After high school, he began studying law. It was his dream to become a famous lawyer. He continued to use his photography talents to earn a bit of extra money. His first part-time job was as press photographer for the Hamburger ABENDBLATT (Hamburg Evening Paper) and the STERN magazine. Not surprisingly he discovered that his press photos were very good, meaning that he earned more than his fulltime colleagues.
Peter Geller's big break came when he was assigned to cover the breaking story of a bank robbery in the south of Germany (500 miles away from his hometown Hamburg). The shots he took where published in all the major magazines around the world. In 1971, for those amazing shots, Peter received the greatest award in press photography available, the WORLD PRESS PHOTO AWARD. This was also the launch of Peter Geller’s new career.
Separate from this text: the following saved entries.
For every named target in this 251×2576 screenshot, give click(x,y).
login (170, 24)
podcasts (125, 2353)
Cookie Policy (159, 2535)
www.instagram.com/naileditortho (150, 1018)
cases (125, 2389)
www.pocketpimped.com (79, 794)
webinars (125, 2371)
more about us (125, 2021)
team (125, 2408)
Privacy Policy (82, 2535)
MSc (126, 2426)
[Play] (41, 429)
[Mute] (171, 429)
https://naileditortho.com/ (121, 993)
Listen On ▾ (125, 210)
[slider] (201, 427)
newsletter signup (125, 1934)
From that moment on, from his photo studio in Hamburg, Germany, Peter worked for all the major magazines and advertising agencies. Among his clients were, to name just a few, KODAK, AGFA, ZEISS, BAYER and POLAROID. Throughout those many years he also shot 10.000 covers for Harlequin Romances. The following 15 years he spent bounding around the globe for his clients and sleeping at least two out of three nights in hotel beds.
A shooting for AGFA sent Peter to Los Angeles. With three AFGA clients from Germany, three models from Paris and a crew of four from Hamburg he found himself smack-dab in the middle of a freak California storm. When the clouds went away, it left beautiful brilliant sunshine but also gale force winds on the beach where they needed to shoot. The weather conditions forced them to improvise since all of his portable reflectors were too wobbly in the wind and the shiny boards from the movie industry were too heavy. Hiring and extra crew just to move and hold the reflectors seemed excessive to Geller. As a result, during their downtime in the hotel room, the first SUNBOUNCE prototype, which just managed to rescue the shooting, was created.
Inspired by success, Peter Geller developed using his prototype the famous CALIFORNIA SUNBOUNCE (named after its birthplace) SUN-BOUNCE PRO reflector that he patented worldwide.